Mr. Duffy holds a law degree and is pursuing a master’s degree in economics at the London School of Economics. He is the second prize winner of the 1995-1996 Olive W. Garvey Fellowship. A copy of the full text of his prize-winning essay is available upon request from The Independent Institute (see page 3).
Editor’s Note: In his essay, Mr. Duffy makes a critical inspection of the types of social ordering indicated by “free markets” and “government controls” in terms of law.

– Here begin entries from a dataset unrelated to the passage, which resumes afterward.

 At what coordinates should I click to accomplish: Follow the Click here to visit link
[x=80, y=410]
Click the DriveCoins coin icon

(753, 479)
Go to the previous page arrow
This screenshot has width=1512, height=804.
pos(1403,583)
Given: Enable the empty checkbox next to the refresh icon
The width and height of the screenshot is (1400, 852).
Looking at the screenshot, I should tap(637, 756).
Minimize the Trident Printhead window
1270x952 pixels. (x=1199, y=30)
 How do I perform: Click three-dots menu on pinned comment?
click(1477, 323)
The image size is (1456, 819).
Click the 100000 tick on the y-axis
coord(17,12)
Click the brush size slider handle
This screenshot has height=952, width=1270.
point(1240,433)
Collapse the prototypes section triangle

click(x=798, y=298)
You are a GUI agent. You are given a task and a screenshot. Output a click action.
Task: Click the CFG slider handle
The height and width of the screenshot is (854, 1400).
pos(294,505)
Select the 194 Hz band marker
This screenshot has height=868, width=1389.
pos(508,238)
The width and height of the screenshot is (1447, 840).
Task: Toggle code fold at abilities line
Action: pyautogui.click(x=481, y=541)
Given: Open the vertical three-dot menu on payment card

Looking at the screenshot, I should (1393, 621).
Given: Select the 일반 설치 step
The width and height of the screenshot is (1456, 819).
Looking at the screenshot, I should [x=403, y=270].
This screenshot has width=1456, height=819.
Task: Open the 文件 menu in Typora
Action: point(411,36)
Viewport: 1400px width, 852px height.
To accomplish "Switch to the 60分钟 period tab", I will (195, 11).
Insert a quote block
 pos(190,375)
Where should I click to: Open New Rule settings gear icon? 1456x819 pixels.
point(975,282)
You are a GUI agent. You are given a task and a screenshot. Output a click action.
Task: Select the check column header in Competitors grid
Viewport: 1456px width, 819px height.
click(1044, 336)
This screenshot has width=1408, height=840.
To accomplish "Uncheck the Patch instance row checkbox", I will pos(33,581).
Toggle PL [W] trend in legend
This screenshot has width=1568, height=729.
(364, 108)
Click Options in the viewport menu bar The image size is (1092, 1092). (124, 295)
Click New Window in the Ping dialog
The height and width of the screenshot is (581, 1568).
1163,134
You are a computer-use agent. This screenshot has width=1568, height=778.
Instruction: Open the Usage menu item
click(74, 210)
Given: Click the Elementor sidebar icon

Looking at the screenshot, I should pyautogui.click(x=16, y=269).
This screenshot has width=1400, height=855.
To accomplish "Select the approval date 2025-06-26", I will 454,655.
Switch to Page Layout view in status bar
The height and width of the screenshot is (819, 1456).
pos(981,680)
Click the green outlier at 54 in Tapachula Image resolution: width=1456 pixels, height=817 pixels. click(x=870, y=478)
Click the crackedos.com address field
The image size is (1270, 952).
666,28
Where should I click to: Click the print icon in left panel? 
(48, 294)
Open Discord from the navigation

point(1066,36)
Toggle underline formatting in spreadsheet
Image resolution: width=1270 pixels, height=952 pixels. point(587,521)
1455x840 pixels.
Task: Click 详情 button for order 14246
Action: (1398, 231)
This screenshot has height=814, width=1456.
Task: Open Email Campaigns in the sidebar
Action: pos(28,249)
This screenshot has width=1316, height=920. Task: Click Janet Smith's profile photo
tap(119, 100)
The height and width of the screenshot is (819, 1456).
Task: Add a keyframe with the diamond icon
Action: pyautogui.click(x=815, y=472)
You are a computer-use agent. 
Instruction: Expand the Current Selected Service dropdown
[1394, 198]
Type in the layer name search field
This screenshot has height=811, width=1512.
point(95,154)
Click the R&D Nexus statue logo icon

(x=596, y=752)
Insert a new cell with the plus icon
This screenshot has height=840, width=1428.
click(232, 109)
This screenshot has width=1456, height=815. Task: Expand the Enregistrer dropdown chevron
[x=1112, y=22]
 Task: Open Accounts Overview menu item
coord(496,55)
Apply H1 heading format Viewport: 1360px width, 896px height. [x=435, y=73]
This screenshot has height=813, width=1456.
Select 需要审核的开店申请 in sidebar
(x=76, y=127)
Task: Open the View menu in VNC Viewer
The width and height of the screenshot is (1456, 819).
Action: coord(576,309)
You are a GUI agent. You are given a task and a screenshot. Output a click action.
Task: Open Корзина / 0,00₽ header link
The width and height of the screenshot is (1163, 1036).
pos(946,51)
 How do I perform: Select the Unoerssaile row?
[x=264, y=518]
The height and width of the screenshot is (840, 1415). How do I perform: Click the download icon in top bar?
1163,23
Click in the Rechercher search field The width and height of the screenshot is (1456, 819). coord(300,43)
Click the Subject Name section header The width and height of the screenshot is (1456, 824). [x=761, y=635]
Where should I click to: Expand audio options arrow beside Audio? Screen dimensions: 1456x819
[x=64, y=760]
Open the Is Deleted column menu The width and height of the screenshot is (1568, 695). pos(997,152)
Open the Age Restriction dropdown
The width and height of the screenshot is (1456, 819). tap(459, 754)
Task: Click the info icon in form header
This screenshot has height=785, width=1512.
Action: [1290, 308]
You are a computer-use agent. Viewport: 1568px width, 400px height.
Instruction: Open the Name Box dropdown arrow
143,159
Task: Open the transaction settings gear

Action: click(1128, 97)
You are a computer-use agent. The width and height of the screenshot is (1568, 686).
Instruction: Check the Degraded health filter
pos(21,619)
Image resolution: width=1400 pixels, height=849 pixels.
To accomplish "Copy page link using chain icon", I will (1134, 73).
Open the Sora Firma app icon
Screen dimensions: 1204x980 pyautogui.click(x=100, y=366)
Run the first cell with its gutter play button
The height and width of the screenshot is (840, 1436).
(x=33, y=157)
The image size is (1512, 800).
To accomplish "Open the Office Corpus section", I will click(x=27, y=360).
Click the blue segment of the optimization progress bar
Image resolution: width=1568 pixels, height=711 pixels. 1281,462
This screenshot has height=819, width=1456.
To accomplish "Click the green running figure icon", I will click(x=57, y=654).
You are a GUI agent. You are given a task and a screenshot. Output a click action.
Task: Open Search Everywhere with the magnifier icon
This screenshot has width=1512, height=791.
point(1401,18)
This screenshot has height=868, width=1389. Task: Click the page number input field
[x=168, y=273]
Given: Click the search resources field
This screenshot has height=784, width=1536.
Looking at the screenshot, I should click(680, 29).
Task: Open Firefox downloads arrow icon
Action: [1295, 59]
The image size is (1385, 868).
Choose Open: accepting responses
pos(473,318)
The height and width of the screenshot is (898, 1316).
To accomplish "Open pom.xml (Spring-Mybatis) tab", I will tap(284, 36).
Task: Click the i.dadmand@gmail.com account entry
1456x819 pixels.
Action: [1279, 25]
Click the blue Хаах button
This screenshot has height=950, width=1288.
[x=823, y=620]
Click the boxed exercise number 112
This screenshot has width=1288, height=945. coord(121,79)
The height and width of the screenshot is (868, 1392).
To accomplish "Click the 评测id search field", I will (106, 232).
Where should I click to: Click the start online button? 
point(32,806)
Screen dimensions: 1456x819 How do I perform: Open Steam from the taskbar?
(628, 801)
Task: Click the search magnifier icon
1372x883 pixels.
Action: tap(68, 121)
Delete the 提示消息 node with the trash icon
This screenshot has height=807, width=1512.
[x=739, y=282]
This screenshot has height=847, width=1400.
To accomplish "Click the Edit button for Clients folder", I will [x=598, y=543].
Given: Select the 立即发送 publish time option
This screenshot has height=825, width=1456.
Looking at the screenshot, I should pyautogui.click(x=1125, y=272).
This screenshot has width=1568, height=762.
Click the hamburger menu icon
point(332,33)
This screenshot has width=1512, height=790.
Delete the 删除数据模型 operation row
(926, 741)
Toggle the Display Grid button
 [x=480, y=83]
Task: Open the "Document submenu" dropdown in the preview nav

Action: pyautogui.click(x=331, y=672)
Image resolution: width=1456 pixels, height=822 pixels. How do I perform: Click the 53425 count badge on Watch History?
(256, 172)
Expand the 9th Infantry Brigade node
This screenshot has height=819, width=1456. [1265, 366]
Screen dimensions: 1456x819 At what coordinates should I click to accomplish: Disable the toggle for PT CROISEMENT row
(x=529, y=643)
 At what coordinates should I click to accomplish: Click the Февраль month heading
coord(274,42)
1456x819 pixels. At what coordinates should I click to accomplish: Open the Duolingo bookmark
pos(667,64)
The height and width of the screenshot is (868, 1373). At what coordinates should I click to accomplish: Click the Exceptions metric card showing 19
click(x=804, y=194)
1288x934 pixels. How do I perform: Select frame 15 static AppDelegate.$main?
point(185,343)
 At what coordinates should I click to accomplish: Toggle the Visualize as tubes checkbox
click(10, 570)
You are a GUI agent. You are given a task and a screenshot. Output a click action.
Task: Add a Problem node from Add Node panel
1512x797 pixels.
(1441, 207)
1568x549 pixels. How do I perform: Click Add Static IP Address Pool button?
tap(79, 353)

The experience of the United States in the twentieth century shows, I think, the truth of Friedrich Hayek’s contention that the rule of law cannot survive the vagaries of politics once it begins to lose force as a cultural value in people’s minds. The mental transformation wrought by socialist ideals has made many people willing to alter the prevailing mixture of freedoms and controls toward totalitarianism (though, of course, they did not see it that way) in the search for “social justice” and security. These may have been noble aims, but in the meantime it is not coincidental that the one area of law which has come into existence almost ex nihilo over the last century is the administrative law. The exigencies of the Great Depression made the rule of law vulnerable to politics, and the rule of law eroded accordingly, in favor of a jurisprudence which purports to justify the administrative state and which furnishes it with powers more extensive and more intrusive than any it held before.
In the 1930s, the Supreme Court of the United States began to allow Congress to delegate extensive legislative authority to agencies located in the executive and legislative branches of government, or “outside” any branch, by virtue of the political independence of the agency heads. In two great cases of 1935, Panama Refining Co. v. Ryan, and Schechter Poultry Corp. v. United States, the Supreme Court had struck down New Deal legislation on the grounds that Congress had delegated its powers unconstitutionally, but that doctrine fell into disuse with the Court’s general acceptance of a New Deal world-view after President Roosevelt’s court-packing plan gave them a fright in 1937.
Since then, it has been the norm for Congress to create a federal agency and allow it to legislate its own agenda within statutory guidelines that may be quite vague. The rules and regulations promulgated by these agencies have proliferated to such an extent that no mere citizen can be apprised of them all; specialized law practices are built around the rulings and procedures of a single agency; and compliance with the mass of technical legal requirements by a citizen who cannot employ full-time professional counsel is largely a matter of luck. At the same time, the exercise of police powers by government agents seems to have reached a new pitch of effectiveness, to the detriment of the traditional liberties of citizens: powers of summary enforcement by means of seizure or monetary penalty are legion, and the prospect of judicial review of an administrative action can only be reassuring to someone who has not read administrative case law and seen for himself how deferential the courts have become to the judgments of government agencies.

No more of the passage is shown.